**Source material:**
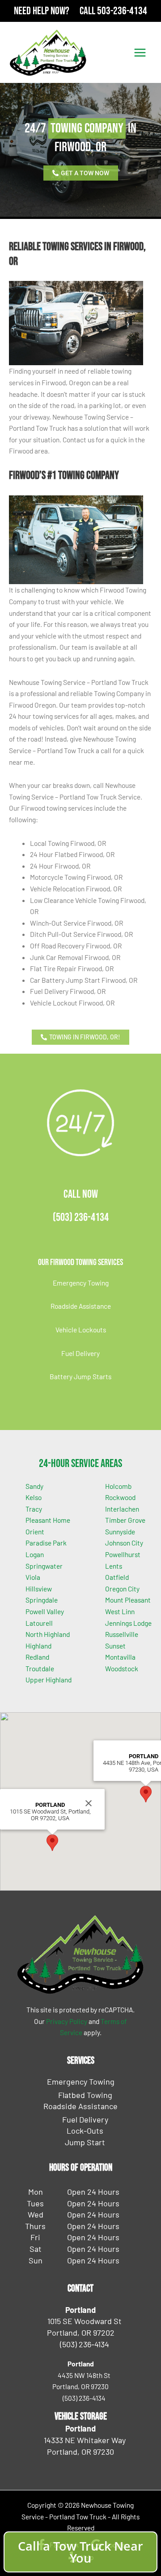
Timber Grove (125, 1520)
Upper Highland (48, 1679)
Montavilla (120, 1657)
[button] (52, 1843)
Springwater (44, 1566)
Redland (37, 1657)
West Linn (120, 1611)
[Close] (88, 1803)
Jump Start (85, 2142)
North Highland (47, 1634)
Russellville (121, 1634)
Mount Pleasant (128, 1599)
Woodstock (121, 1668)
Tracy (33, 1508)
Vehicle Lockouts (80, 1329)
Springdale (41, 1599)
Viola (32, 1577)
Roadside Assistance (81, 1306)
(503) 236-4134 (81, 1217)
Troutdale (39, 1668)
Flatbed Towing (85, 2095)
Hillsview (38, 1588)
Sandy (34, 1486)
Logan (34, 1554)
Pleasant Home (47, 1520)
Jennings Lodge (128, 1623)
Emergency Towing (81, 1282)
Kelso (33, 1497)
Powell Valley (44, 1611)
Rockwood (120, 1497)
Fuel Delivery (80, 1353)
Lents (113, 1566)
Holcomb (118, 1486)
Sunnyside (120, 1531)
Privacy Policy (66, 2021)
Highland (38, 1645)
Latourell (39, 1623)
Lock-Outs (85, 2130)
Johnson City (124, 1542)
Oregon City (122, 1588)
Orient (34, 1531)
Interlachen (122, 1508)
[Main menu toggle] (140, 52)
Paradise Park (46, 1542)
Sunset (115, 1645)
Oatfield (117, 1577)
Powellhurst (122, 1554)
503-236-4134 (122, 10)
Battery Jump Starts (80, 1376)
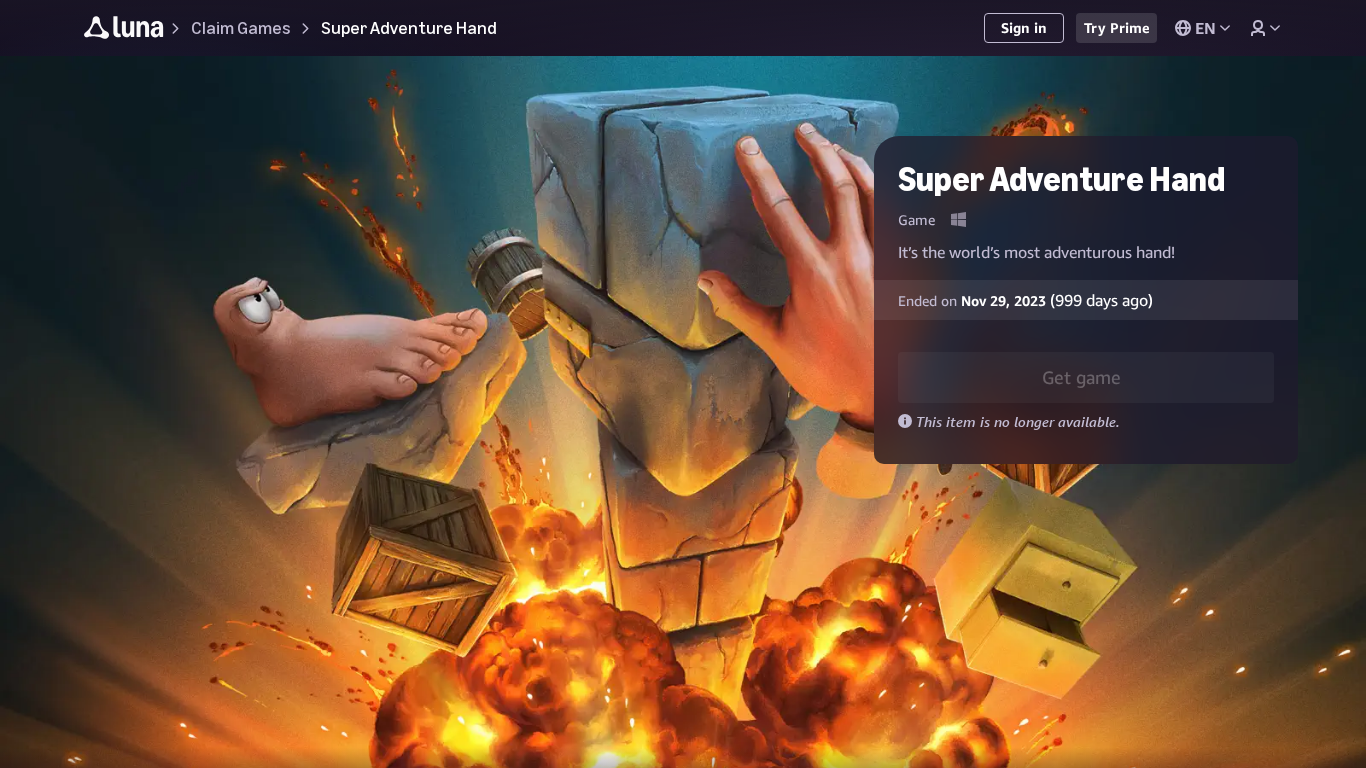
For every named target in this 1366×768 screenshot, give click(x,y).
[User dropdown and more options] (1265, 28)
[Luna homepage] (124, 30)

**Problem:**
Output exactly the lines from the first line of the records through the line containing "Pleasant Home (47, 1520)". Leave out every picture.

**Solution for this exercise:**
Timber Grove (125, 1520)
Upper Highland (48, 1679)
Montavilla (120, 1657)
[button] (52, 1843)
Springwater (44, 1566)
Redland (37, 1657)
West Linn (120, 1611)
[Close] (88, 1803)
Jump Start (85, 2142)
North Highland (47, 1634)
Russellville (121, 1634)
Mount Pleasant (128, 1599)
Woodstock (121, 1668)
Tracy (33, 1508)
Vehicle Lockouts (80, 1329)
Springdale (41, 1599)
Viola (32, 1577)
Roadside Assistance (81, 1306)
(503) 236-4134 (81, 1217)
Troutdale (39, 1668)
Flatbed Towing (85, 2095)
Hillsview (38, 1588)
Sandy (34, 1486)
Logan (34, 1554)
Pleasant Home (47, 1520)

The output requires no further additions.